• **Goal of the exercise**
In the code diff below, what HTTP status does the comment say the custom exception handler returns?

• **Source passage**

---------------

Finishing light comments and cleanup

rowers/sporttracksstuff.py

@@ -1,3 +1,5 @@
+# All the functionality to connect to SportTracks
+
 # Python
 import oauth2 as oauth
 import cgi
@@ -31,6 +33,8 @@ from rowers.models import Rower,Workout
 
 from rowsandall_app.settings import C2_CLIENT_ID, C2_REDIRECT_URI, C2_CLIENT_SECRET, STRAVA_CLIENT_ID, STRAVA_REDIRECT_URI, STRAVA_CLIENT_SECRET, SPORTTRACKS_CLIENT_SECRET, SPORTTRACKS_CLIENT_ID, SPORTTRACKS_REDIRECT_URI
 
+# Custom exception handler, returns a 401 HTTP message
+# with exception details in the json data
 def custom_exception_handler(exc,message):
 
     response = {
@@ -48,6 +52,7 @@ def custom_exception_handler(exc,message):
 
     return res
 
+# Refresh ST token using refresh token
 def do_refresh_token(refreshtoken):
     client_auth = requests.auth.HTTPBasicAuth(SPORTTRACKS_CLIENT_ID, SPORTTRACKS_CLIENT_SECRET)
     post_data = {"grant_type": "refresh_token",
@@ -75,7 +80,7 @@ def do_refresh_token(refreshtoken):
 
     return [thetoken,expires_in,refresh_token]
 
-
+# Exchange ST access code for long-lived ST access token
 def get_token(code):
     client_auth = requests.auth.HTTPBasicAuth(SPORTTRACKS_CLIENT_ID, SPORTTRACKS_CLIENT_SECRET)

---------------

• **Data provided**

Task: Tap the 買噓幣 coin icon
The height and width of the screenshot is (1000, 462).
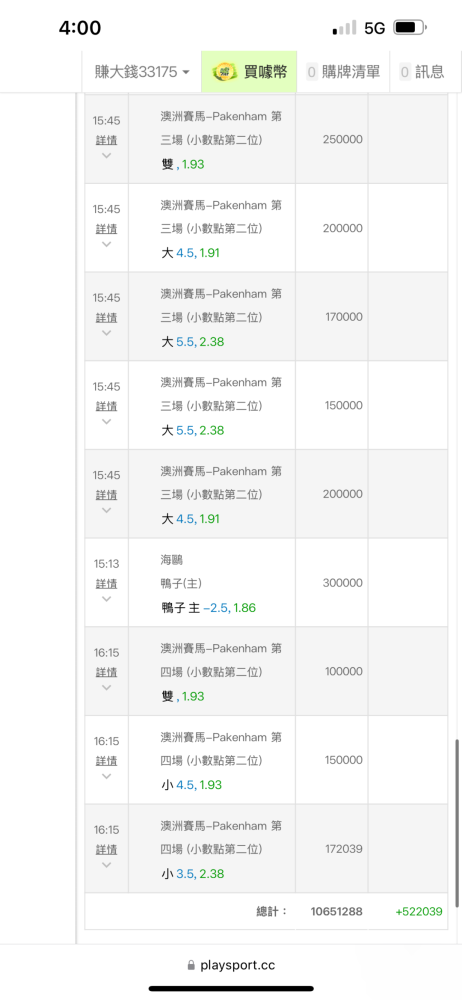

---------------

• **Exercise answer**
401